Israeli researchers say an inscription on an ancient ring discovered near Jerusalem may include the name of Pontius Pilate, the Roman official who Biblical accounts say sentenced Jesus to death.
It would be a rare example still in existence of an inscription with the name of the man believed to have sent Jesus to his crucifixion.
The researchers recently announced their analysis of the inscription on the ring -- which was actually found some 50 years ago -- in Israel Exploration Journal.
The journal is published by the Israel Exploration Society and the Institute of Archaeology at Jerusalem's Hebrew University.
They say the copper-alloy ring, dated to around 2,000 years ago and used to apply a seal, was found at Herodium, an ancient palace built by King Herod near Jerusalem and Bethlehem, today located in the occupied West Bank.
The palace later became a fortress for Jewish rebels fighting the Romans.
An inscription in Greek letters reads "of Pilatus", while the ring also depicts a wine vessel known as a krater.
The researchers say it is unlikely that the ring belonged to Pilate himself, though possibly to a member of his administration or someone else entirely.
"Since the inscription on the ring reads 'of Pilatus', the first association that comes to mind is Pontius Pilatus, the prefect of the Roman province of Judaea 26-36 CE, under Emperor Tiberius Caesar," they write.
It adds however: "Since the name Pilatus is rare, it is not inconceivable that this ring belonged to Pontius Pilatus himself.
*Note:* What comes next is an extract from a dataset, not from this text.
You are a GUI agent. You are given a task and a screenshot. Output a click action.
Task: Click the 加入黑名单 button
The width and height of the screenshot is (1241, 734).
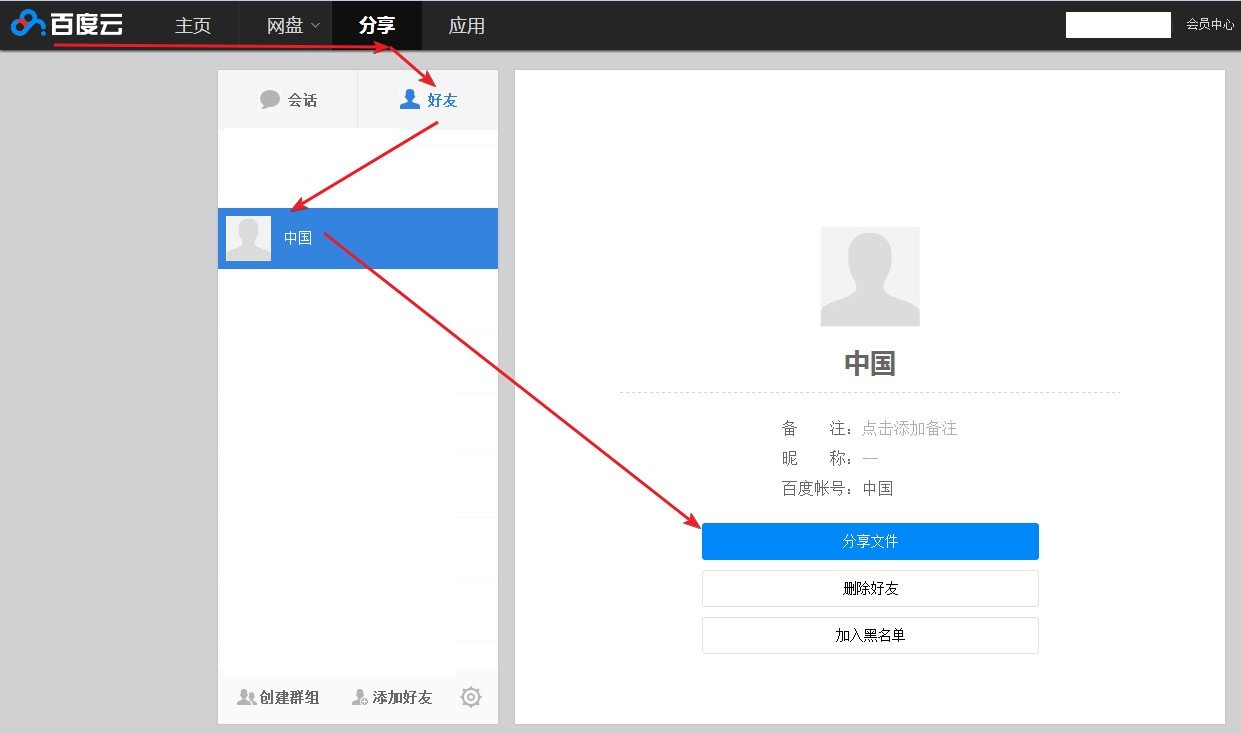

However, we think it implausible that a prefect would have used a simple, all-metal, copper-alloy personal sealing ring with a motif that was already a well-known Jewish motif in Judaea before and during his rule."
The Israel Museum says the only other object from Pilate's time bearing his name is a stone with an inscription found in Caesarea, today located in Israel along the Mediterranean coast.
The stone is part of the museum's collection.
The authors of the journal article on the ring are Malka Hershkovitz, Gideon Forster, Yakov Kalman, Rachel Chachy and Roi Porat of Hebrew University as well as Shua Amorai-Stark of Kaye College of Education in the Israeli city of Beersheba.